4. Dosage increase protocol after previous decrease. Follow dosage increase protocol.
5. Dosage decrease protocol after previous increase. Follow dosage decrease protocol.
6. Treatment for pruritus.
(a) Naloxone 1 mg in 1,000 ml normal saline at 20 ml/h as needed.
(b) If pruritus continues, add diphenhydramine 25 mg intravenously every 4 h as needed.
7. Treatment for nausea and/or vomiting.
(a) Metoclopramide 20 mg intravenously every 4 h as needed.
(b) If nausea or vomiting continues after second dosage of metoclopramide, add naloxone 1 mg in 1,000 ml normal saline at 20 ml/h.

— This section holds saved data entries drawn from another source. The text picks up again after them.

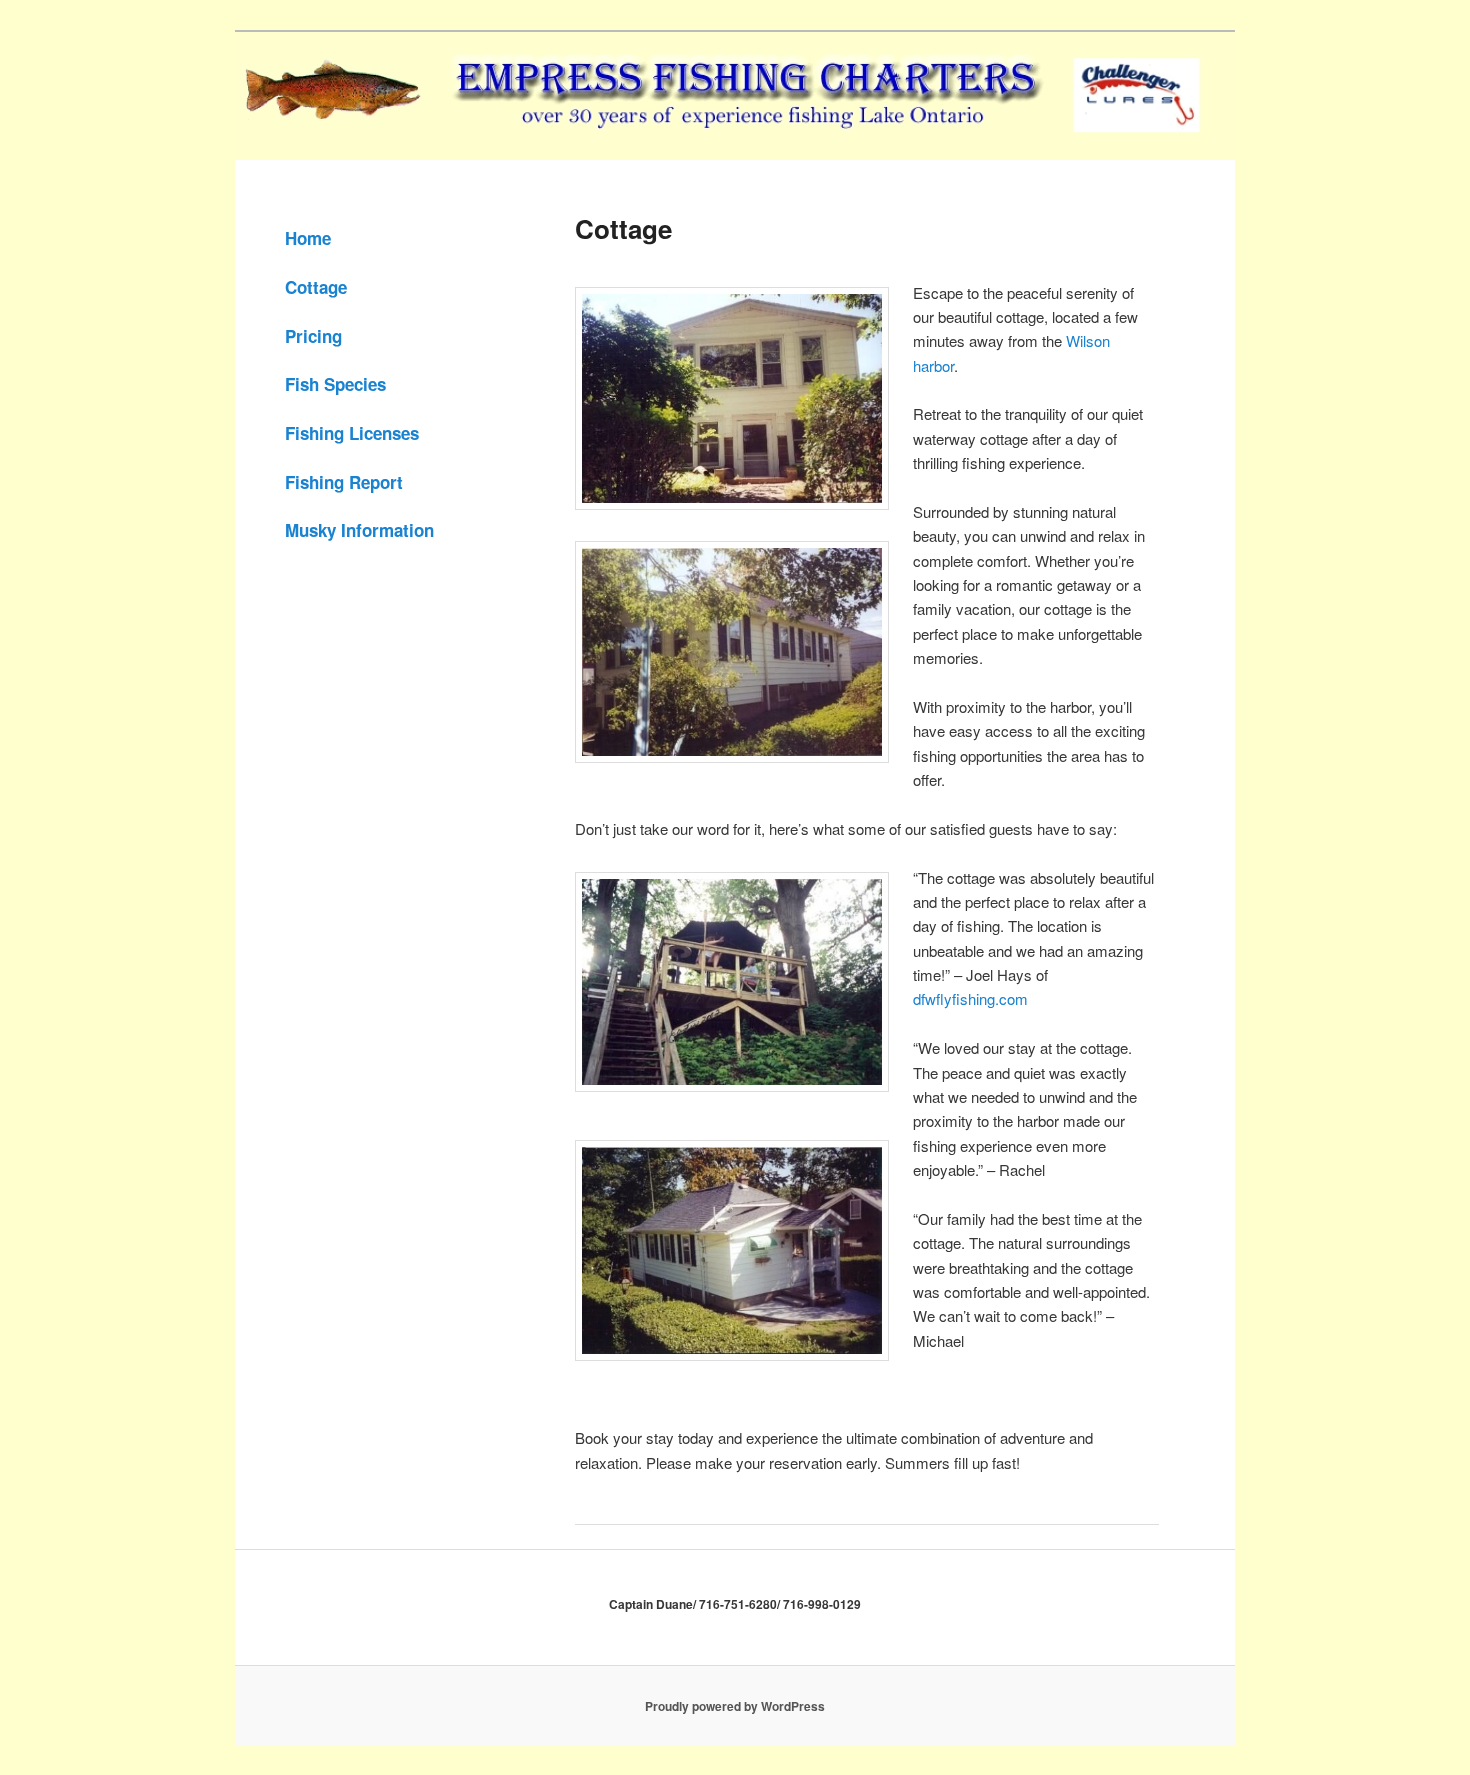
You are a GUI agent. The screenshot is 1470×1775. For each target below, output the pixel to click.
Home (308, 238)
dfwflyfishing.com (970, 998)
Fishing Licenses (352, 433)
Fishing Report (344, 482)
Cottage (316, 287)
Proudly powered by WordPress (735, 1706)
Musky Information (359, 530)
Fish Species (335, 384)
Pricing (313, 336)
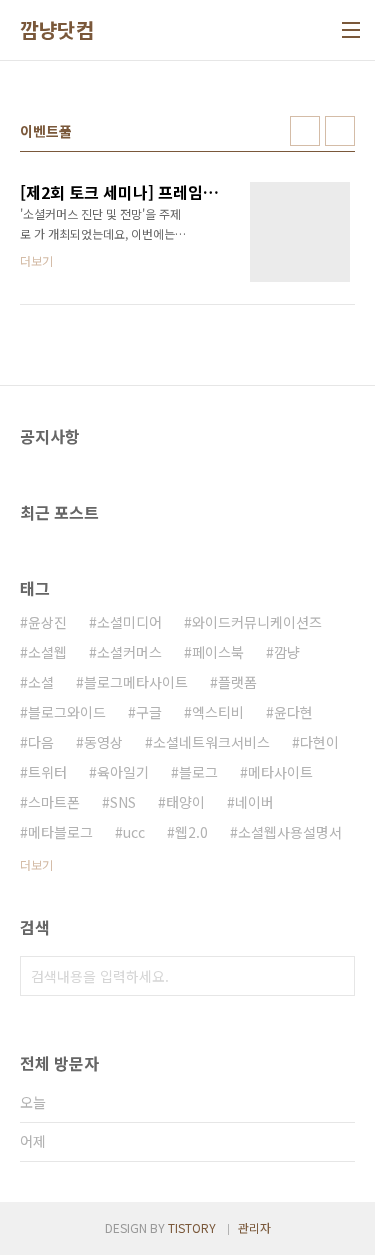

8. Initiation of Activity.
(a) Check motor strength in lower extremities and orthostatic blood pressure before first time out of bed.
(b) Check motor strength every 4 h while awake.
(c) Check orthostatic blood pressure first time out of bed daily.
(d) Check heart rate and blood pressure every 2 hours while out of bed.
9. Transition to oral analgesics.
(a) Transition initiated by Acute Pain Service attending physician only.
(b) Patient must be tolerating clear liquids for more than 24 h.
© 2001 American Society of Anesthesiologists, Inc.